*Description of the task*. Word for word, print every entry below.

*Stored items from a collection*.
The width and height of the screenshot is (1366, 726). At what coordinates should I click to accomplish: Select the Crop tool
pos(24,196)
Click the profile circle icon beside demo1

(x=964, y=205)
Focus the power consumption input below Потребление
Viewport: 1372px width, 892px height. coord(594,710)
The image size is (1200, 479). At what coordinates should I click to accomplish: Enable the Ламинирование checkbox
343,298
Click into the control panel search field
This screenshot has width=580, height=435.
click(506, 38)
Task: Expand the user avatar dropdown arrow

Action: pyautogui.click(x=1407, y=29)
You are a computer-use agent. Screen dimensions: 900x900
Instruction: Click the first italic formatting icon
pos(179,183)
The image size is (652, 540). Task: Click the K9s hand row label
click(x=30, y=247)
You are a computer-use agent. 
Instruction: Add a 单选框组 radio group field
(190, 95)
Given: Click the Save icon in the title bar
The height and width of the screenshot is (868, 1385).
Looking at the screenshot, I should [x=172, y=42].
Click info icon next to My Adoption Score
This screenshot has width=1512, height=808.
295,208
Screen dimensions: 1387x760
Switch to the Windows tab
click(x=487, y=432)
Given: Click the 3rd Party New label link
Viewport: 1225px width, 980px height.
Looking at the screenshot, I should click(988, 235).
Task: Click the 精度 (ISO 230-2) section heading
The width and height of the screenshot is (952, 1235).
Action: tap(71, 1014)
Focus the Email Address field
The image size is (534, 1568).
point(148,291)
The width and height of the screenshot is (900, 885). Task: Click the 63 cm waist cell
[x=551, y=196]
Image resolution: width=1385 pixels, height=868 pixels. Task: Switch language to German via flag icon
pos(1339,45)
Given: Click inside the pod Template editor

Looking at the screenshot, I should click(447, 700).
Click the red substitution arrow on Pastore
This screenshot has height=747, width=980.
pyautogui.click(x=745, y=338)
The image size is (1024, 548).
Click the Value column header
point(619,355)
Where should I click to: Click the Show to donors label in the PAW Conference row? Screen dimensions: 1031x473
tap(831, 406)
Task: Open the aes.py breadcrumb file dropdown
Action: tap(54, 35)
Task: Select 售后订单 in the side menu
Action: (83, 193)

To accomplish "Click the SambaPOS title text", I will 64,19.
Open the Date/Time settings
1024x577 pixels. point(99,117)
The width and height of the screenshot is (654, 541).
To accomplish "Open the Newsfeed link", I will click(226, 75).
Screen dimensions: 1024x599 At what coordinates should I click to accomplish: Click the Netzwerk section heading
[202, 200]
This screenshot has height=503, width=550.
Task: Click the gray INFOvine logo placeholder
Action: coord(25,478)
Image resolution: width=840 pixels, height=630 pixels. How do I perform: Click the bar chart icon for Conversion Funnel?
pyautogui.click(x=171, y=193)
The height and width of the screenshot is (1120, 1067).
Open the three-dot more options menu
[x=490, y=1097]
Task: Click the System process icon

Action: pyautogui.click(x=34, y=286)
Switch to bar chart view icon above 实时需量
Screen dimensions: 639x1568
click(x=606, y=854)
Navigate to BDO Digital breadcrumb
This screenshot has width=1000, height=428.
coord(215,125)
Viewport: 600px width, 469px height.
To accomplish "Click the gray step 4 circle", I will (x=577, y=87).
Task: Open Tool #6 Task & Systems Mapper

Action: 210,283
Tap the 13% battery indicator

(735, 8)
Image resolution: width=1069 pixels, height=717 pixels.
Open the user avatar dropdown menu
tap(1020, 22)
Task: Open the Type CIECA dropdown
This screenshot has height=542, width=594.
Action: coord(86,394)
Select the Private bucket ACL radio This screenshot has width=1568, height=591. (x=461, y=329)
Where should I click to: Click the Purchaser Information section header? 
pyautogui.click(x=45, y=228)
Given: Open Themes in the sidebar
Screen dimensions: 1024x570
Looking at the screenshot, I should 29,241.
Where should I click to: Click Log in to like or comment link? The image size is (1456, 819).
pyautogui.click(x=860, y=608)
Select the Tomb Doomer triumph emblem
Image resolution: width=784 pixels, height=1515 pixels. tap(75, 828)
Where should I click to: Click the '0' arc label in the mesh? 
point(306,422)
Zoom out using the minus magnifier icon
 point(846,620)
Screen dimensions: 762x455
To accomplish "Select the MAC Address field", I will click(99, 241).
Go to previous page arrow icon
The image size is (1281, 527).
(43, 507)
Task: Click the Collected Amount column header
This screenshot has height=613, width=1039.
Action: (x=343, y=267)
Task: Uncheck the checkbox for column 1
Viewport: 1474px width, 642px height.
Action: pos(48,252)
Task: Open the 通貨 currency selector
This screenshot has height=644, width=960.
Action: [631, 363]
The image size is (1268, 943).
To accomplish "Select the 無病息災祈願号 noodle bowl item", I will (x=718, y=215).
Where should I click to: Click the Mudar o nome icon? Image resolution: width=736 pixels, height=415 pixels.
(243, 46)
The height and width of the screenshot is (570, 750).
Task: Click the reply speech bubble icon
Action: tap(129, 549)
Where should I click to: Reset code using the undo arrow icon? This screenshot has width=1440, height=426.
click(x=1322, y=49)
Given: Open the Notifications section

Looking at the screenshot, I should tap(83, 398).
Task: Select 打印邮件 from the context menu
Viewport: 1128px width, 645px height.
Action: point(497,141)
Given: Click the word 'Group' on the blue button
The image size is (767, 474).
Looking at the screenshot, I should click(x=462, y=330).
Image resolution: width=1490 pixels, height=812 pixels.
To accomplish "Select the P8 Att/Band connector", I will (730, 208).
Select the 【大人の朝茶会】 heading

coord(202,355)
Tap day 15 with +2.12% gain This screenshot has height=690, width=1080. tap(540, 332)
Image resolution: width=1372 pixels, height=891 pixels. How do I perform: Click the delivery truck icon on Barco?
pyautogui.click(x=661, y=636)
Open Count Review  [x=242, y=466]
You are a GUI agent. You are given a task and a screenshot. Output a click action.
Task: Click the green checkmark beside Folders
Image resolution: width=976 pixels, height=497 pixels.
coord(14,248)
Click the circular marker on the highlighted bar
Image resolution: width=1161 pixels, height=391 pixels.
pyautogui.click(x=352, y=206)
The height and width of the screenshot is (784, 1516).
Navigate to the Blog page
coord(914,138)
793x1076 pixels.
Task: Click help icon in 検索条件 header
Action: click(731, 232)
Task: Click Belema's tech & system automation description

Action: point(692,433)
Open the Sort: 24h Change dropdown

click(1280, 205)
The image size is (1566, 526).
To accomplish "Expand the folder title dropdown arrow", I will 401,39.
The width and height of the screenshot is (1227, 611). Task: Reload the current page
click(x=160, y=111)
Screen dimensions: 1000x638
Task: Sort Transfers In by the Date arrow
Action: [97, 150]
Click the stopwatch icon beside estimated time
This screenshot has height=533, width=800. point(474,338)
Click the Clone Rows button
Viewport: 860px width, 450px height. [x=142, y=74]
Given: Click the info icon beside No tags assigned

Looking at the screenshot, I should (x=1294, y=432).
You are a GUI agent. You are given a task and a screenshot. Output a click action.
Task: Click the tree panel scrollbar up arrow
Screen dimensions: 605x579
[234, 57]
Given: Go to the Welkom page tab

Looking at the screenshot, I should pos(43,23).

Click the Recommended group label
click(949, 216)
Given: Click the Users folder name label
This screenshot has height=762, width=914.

*Solved problem*.
The width and height of the screenshot is (1366, 726). At what coordinates should I click to accomplish: Select the Crop tool
pos(24,196)
Click the profile circle icon beside demo1

(x=964, y=205)
Focus the power consumption input below Потребление
Viewport: 1372px width, 892px height. coord(594,710)
The image size is (1200, 479). At what coordinates should I click to accomplish: Enable the Ламинирование checkbox
343,298
Click into the control panel search field
This screenshot has width=580, height=435.
click(506, 38)
Task: Expand the user avatar dropdown arrow

Action: pyautogui.click(x=1407, y=29)
You are a computer-use agent. Screen dimensions: 900x900
Instruction: Click the first italic formatting icon
pos(179,183)
The image size is (652, 540). Task: Click the K9s hand row label
click(x=30, y=247)
You are a computer-use agent. 
Instruction: Add a 单选框组 radio group field
(190, 95)
Given: Click the Save icon in the title bar
The height and width of the screenshot is (868, 1385).
Looking at the screenshot, I should [x=172, y=42].
Click info icon next to My Adoption Score
This screenshot has width=1512, height=808.
295,208
Screen dimensions: 1387x760
Switch to the Windows tab
click(x=487, y=432)
Given: Click the 3rd Party New label link
Viewport: 1225px width, 980px height.
Looking at the screenshot, I should click(988, 235).
Task: Click the 精度 (ISO 230-2) section heading
The width and height of the screenshot is (952, 1235).
Action: tap(71, 1014)
Focus the Email Address field
The image size is (534, 1568).
point(148,291)
The width and height of the screenshot is (900, 885). Task: Click the 63 cm waist cell
[x=551, y=196]
Image resolution: width=1385 pixels, height=868 pixels. Task: Switch language to German via flag icon
pos(1339,45)
Given: Click inside the pod Template editor

Looking at the screenshot, I should click(447, 700).
Click the red substitution arrow on Pastore
This screenshot has height=747, width=980.
pyautogui.click(x=745, y=338)
The image size is (1024, 548).
Click the Value column header
point(619,355)
Where should I click to: Click the Show to donors label in the PAW Conference row? Screen dimensions: 1031x473
tap(831, 406)
Task: Open the aes.py breadcrumb file dropdown
Action: tap(54, 35)
Task: Select 售后订单 in the side menu
Action: (83, 193)

To accomplish "Click the SambaPOS title text", I will 64,19.
Open the Date/Time settings
1024x577 pixels. point(99,117)
The width and height of the screenshot is (654, 541).
To accomplish "Open the Newsfeed link", I will click(226, 75).
Screen dimensions: 1024x599 At what coordinates should I click to accomplish: Click the Netzwerk section heading
[202, 200]
This screenshot has height=503, width=550.
Task: Click the gray INFOvine logo placeholder
Action: coord(25,478)
Image resolution: width=840 pixels, height=630 pixels. How do I perform: Click the bar chart icon for Conversion Funnel?
pyautogui.click(x=171, y=193)
The height and width of the screenshot is (1120, 1067).
Open the three-dot more options menu
[x=490, y=1097]
Task: Click the System process icon

Action: pyautogui.click(x=34, y=286)
Switch to bar chart view icon above 实时需量
Screen dimensions: 639x1568
click(x=606, y=854)
Navigate to BDO Digital breadcrumb
This screenshot has width=1000, height=428.
coord(215,125)
Viewport: 600px width, 469px height.
To accomplish "Click the gray step 4 circle", I will (x=577, y=87).
Task: Open Tool #6 Task & Systems Mapper

Action: 210,283
Tap the 13% battery indicator

(735, 8)
Image resolution: width=1069 pixels, height=717 pixels.
Open the user avatar dropdown menu
tap(1020, 22)
Task: Open the Type CIECA dropdown
This screenshot has height=542, width=594.
Action: coord(86,394)
Select the Private bucket ACL radio This screenshot has width=1568, height=591. (x=461, y=329)
Where should I click to: Click the Purchaser Information section header? 
pyautogui.click(x=45, y=228)
Given: Open Themes in the sidebar
Screen dimensions: 1024x570
Looking at the screenshot, I should 29,241.
Where should I click to: Click Log in to like or comment link? The image size is (1456, 819).
pyautogui.click(x=860, y=608)
Select the Tomb Doomer triumph emblem
Image resolution: width=784 pixels, height=1515 pixels. tap(75, 828)
Where should I click to: Click the '0' arc label in the mesh? 
point(306,422)
Zoom out using the minus magnifier icon
 point(846,620)
Screen dimensions: 762x455
To accomplish "Select the MAC Address field", I will click(99, 241).
Go to previous page arrow icon
The image size is (1281, 527).
(43, 507)
Task: Click the Collected Amount column header
This screenshot has height=613, width=1039.
Action: (x=343, y=267)
Task: Uncheck the checkbox for column 1
Viewport: 1474px width, 642px height.
Action: pos(48,252)
Task: Open the 通貨 currency selector
This screenshot has height=644, width=960.
Action: [631, 363]
The image size is (1268, 943).
To accomplish "Select the 無病息災祈願号 noodle bowl item", I will (x=718, y=215).
Where should I click to: Click the Mudar o nome icon? Image resolution: width=736 pixels, height=415 pixels.
(243, 46)
The height and width of the screenshot is (570, 750).
Task: Click the reply speech bubble icon
Action: tap(129, 549)
Where should I click to: Reset code using the undo arrow icon? This screenshot has width=1440, height=426.
click(x=1322, y=49)
Given: Open the Notifications section

Looking at the screenshot, I should tap(83, 398).
Task: Select 打印邮件 from the context menu
Viewport: 1128px width, 645px height.
Action: point(497,141)
Given: Click the word 'Group' on the blue button
The image size is (767, 474).
Looking at the screenshot, I should click(x=462, y=330).
Image resolution: width=1490 pixels, height=812 pixels.
To accomplish "Select the P8 Att/Band connector", I will (730, 208).
Select the 【大人の朝茶会】 heading

coord(202,355)
Tap day 15 with +2.12% gain This screenshot has height=690, width=1080. tap(540, 332)
Image resolution: width=1372 pixels, height=891 pixels. How do I perform: Click the delivery truck icon on Barco?
pyautogui.click(x=661, y=636)
Open Count Review  [x=242, y=466]
You are a GUI agent. You are given a task and a screenshot. Output a click action.
Task: Click the green checkmark beside Folders
Image resolution: width=976 pixels, height=497 pixels.
coord(14,248)
Click the circular marker on the highlighted bar
Image resolution: width=1161 pixels, height=391 pixels.
pyautogui.click(x=352, y=206)
The height and width of the screenshot is (784, 1516).
Navigate to the Blog page
coord(914,138)
793x1076 pixels.
Task: Click help icon in 検索条件 header
Action: click(731, 232)
Task: Click Belema's tech & system automation description

Action: point(692,433)
Open the Sort: 24h Change dropdown

click(1280, 205)
The image size is (1566, 526).
To accomplish "Expand the folder title dropdown arrow", I will 401,39.
The width and height of the screenshot is (1227, 611). Task: Reload the current page
click(x=160, y=111)
Screen dimensions: 1000x638
Task: Sort Transfers In by the Date arrow
Action: [97, 150]
Click the stopwatch icon beside estimated time
This screenshot has height=533, width=800. point(474,338)
Click the Clone Rows button
Viewport: 860px width, 450px height. [x=142, y=74]
Given: Click the info icon beside No tags assigned

Looking at the screenshot, I should (x=1294, y=432).
You are a GUI agent. You are given a task and a screenshot. Output a click action.
Task: Click the tree panel scrollbar up arrow
Screen dimensions: 605x579
[234, 57]
Given: Go to the Welkom page tab

Looking at the screenshot, I should pos(43,23).

Click the Recommended group label
click(949, 216)
Given: Click the Users folder name label
This screenshot has height=762, width=914.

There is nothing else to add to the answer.